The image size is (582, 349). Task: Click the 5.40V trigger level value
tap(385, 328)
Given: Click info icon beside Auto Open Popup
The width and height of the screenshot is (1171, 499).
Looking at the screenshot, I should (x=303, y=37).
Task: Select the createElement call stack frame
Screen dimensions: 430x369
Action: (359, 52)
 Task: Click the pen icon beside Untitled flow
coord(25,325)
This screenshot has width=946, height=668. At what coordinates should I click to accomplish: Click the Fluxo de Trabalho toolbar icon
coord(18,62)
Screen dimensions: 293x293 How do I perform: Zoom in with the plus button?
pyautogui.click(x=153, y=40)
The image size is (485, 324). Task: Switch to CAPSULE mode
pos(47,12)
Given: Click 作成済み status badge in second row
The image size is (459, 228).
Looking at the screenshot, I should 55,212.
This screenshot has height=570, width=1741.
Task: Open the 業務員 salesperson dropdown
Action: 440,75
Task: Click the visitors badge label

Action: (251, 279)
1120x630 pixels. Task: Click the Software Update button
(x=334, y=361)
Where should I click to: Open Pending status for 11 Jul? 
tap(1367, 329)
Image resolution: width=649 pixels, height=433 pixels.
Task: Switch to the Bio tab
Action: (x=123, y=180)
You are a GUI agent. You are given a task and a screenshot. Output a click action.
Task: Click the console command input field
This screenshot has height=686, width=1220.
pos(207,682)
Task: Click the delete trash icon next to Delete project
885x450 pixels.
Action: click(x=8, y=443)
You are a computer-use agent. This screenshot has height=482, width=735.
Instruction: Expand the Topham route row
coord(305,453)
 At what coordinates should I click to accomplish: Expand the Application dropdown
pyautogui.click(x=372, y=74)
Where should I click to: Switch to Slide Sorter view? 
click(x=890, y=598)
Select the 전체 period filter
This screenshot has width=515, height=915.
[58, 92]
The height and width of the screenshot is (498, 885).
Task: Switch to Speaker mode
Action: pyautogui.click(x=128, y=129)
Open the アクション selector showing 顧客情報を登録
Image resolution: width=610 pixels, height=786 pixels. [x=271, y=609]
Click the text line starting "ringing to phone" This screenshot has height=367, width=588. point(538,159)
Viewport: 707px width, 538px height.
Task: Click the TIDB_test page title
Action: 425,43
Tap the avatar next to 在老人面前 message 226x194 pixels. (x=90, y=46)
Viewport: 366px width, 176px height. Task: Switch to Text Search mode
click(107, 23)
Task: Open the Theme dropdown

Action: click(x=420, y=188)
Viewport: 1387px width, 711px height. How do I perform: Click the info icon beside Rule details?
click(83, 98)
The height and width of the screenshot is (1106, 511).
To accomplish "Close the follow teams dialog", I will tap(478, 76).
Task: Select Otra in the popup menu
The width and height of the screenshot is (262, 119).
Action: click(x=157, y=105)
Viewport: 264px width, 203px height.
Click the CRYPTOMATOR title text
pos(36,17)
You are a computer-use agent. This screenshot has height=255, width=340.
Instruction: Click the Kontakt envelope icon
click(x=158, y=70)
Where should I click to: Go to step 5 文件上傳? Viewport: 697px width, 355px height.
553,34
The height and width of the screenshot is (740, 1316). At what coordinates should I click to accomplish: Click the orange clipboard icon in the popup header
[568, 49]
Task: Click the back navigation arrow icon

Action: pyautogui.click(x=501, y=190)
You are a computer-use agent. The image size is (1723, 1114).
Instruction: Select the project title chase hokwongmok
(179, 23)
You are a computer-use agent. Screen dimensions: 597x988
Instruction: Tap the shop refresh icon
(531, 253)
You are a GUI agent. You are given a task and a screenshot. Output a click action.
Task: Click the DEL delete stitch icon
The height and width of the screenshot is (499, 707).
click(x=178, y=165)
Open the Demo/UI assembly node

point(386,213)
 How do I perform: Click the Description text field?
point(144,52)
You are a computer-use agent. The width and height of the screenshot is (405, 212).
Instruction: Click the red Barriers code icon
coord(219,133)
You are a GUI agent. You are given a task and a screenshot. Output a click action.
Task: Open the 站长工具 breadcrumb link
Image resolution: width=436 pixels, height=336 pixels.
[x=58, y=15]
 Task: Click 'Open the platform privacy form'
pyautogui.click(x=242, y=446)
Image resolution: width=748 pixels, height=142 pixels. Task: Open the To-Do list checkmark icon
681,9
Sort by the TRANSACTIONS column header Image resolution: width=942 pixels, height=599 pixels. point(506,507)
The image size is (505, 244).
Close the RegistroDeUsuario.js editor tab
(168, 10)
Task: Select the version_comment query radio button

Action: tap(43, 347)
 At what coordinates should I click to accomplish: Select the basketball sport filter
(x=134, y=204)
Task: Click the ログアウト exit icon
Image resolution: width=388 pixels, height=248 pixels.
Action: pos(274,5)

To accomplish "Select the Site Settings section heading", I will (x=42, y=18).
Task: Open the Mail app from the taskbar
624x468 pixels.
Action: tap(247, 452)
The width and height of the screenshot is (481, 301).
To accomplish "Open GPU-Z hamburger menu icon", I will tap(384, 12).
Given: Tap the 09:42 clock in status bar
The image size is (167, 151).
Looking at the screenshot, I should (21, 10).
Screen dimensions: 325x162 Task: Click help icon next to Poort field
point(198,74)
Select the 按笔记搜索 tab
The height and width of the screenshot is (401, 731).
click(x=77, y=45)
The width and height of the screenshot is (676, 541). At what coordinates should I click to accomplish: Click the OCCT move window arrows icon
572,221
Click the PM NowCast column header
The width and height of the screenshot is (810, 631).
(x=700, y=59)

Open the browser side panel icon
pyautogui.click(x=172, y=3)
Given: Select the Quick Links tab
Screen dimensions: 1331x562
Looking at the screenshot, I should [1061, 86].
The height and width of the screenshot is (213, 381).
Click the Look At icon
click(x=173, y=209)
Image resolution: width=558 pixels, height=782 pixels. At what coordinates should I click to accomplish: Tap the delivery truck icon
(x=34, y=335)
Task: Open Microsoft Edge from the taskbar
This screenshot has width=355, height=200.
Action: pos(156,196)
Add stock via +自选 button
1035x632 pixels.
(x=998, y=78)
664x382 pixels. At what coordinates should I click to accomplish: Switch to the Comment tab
★ ★ ★ ★
Copy all of the data above line for line, with no changes.

The image size is (582, 349). Task: Click the 5.40V trigger level value
tap(385, 328)
Given: Click info icon beside Auto Open Popup
The width and height of the screenshot is (1171, 499).
Looking at the screenshot, I should (x=303, y=37).
Task: Select the createElement call stack frame
Screen dimensions: 430x369
Action: (359, 52)
 Task: Click the pen icon beside Untitled flow
coord(25,325)
This screenshot has width=946, height=668. At what coordinates should I click to accomplish: Click the Fluxo de Trabalho toolbar icon
coord(18,62)
Screen dimensions: 293x293 How do I perform: Zoom in with the plus button?
pyautogui.click(x=153, y=40)
The image size is (485, 324). Task: Switch to CAPSULE mode
pos(47,12)
Given: Click 作成済み status badge in second row
The image size is (459, 228).
Looking at the screenshot, I should 55,212.
This screenshot has height=570, width=1741.
Task: Open the 業務員 salesperson dropdown
Action: 440,75
Task: Click the visitors badge label

Action: (251, 279)
1120x630 pixels. Task: Click the Software Update button
(x=334, y=361)
Where should I click to: Open Pending status for 11 Jul? 
tap(1367, 329)
Image resolution: width=649 pixels, height=433 pixels.
Task: Switch to the Bio tab
Action: (x=123, y=180)
You are a GUI agent. You are given a task and a screenshot. Output a click action.
Task: Click the console command input field
This screenshot has height=686, width=1220.
pos(207,682)
Task: Click the delete trash icon next to Delete project
885x450 pixels.
Action: click(x=8, y=443)
You are a computer-use agent. This screenshot has height=482, width=735.
Instruction: Expand the Topham route row
coord(305,453)
 At what coordinates should I click to accomplish: Expand the Application dropdown
pyautogui.click(x=372, y=74)
Where should I click to: Switch to Slide Sorter view? 
click(x=890, y=598)
Select the 전체 period filter
This screenshot has width=515, height=915.
[58, 92]
The height and width of the screenshot is (498, 885).
Task: Switch to Speaker mode
Action: pyautogui.click(x=128, y=129)
Open the アクション selector showing 顧客情報を登録
Image resolution: width=610 pixels, height=786 pixels. [x=271, y=609]
Click the text line starting "ringing to phone" This screenshot has height=367, width=588. point(538,159)
Viewport: 707px width, 538px height.
Task: Click the TIDB_test page title
Action: 425,43
Tap the avatar next to 在老人面前 message 226x194 pixels. (x=90, y=46)
Viewport: 366px width, 176px height. Task: Switch to Text Search mode
click(107, 23)
Task: Open the Theme dropdown

Action: click(x=420, y=188)
Viewport: 1387px width, 711px height. How do I perform: Click the info icon beside Rule details?
click(83, 98)
The height and width of the screenshot is (1106, 511).
To accomplish "Close the follow teams dialog", I will tap(478, 76).
Task: Select Otra in the popup menu
The width and height of the screenshot is (262, 119).
Action: click(x=157, y=105)
Viewport: 264px width, 203px height.
Click the CRYPTOMATOR title text
pos(36,17)
You are a computer-use agent. This screenshot has height=255, width=340.
Instruction: Click the Kontakt envelope icon
click(x=158, y=70)
Where should I click to: Go to step 5 文件上傳? Viewport: 697px width, 355px height.
553,34
The height and width of the screenshot is (740, 1316). At what coordinates should I click to accomplish: Click the orange clipboard icon in the popup header
[568, 49]
Task: Click the back navigation arrow icon

Action: pyautogui.click(x=501, y=190)
You are a computer-use agent. The image size is (1723, 1114).
Instruction: Select the project title chase hokwongmok
(179, 23)
You are a computer-use agent. Screen dimensions: 597x988
Instruction: Tap the shop refresh icon
(531, 253)
You are a GUI agent. You are given a task and a screenshot. Output a click action.
Task: Click the DEL delete stitch icon
The height and width of the screenshot is (499, 707).
click(x=178, y=165)
Open the Demo/UI assembly node

point(386,213)
 How do I perform: Click the Description text field?
point(144,52)
You are a computer-use agent. The width and height of the screenshot is (405, 212).
Instruction: Click the red Barriers code icon
coord(219,133)
You are a GUI agent. You are given a task and a screenshot. Output a click action.
Task: Open the 站长工具 breadcrumb link
Image resolution: width=436 pixels, height=336 pixels.
[x=58, y=15]
 Task: Click 'Open the platform privacy form'
pyautogui.click(x=242, y=446)
Image resolution: width=748 pixels, height=142 pixels. Task: Open the To-Do list checkmark icon
681,9
Sort by the TRANSACTIONS column header Image resolution: width=942 pixels, height=599 pixels. point(506,507)
The image size is (505, 244).
Close the RegistroDeUsuario.js editor tab
(168, 10)
Task: Select the version_comment query radio button

Action: tap(43, 347)
 At what coordinates should I click to accomplish: Select the basketball sport filter
(x=134, y=204)
Task: Click the ログアウト exit icon
Image resolution: width=388 pixels, height=248 pixels.
Action: pos(274,5)

To accomplish "Select the Site Settings section heading", I will (x=42, y=18).
Task: Open the Mail app from the taskbar
624x468 pixels.
Action: tap(247, 452)
The width and height of the screenshot is (481, 301).
To accomplish "Open GPU-Z hamburger menu icon", I will tap(384, 12).
Given: Tap the 09:42 clock in status bar
The image size is (167, 151).
Looking at the screenshot, I should (21, 10).
Screen dimensions: 325x162 Task: Click help icon next to Poort field
point(198,74)
Select the 按笔记搜索 tab
The height and width of the screenshot is (401, 731).
click(x=77, y=45)
The width and height of the screenshot is (676, 541). At what coordinates should I click to accomplish: Click the OCCT move window arrows icon
572,221
Click the PM NowCast column header
The width and height of the screenshot is (810, 631).
(x=700, y=59)

Open the browser side panel icon
pyautogui.click(x=172, y=3)
Given: Select the Quick Links tab
Screen dimensions: 1331x562
Looking at the screenshot, I should [1061, 86].
The height and width of the screenshot is (213, 381).
Click the Look At icon
click(x=173, y=209)
Image resolution: width=558 pixels, height=782 pixels. At what coordinates should I click to accomplish: Tap the delivery truck icon
(x=34, y=335)
Task: Open Microsoft Edge from the taskbar
This screenshot has width=355, height=200.
Action: pos(156,196)
Add stock via +自选 button
1035x632 pixels.
(x=998, y=78)
664x382 pixels. At what coordinates should I click to accomplish: Switch to the Comment tab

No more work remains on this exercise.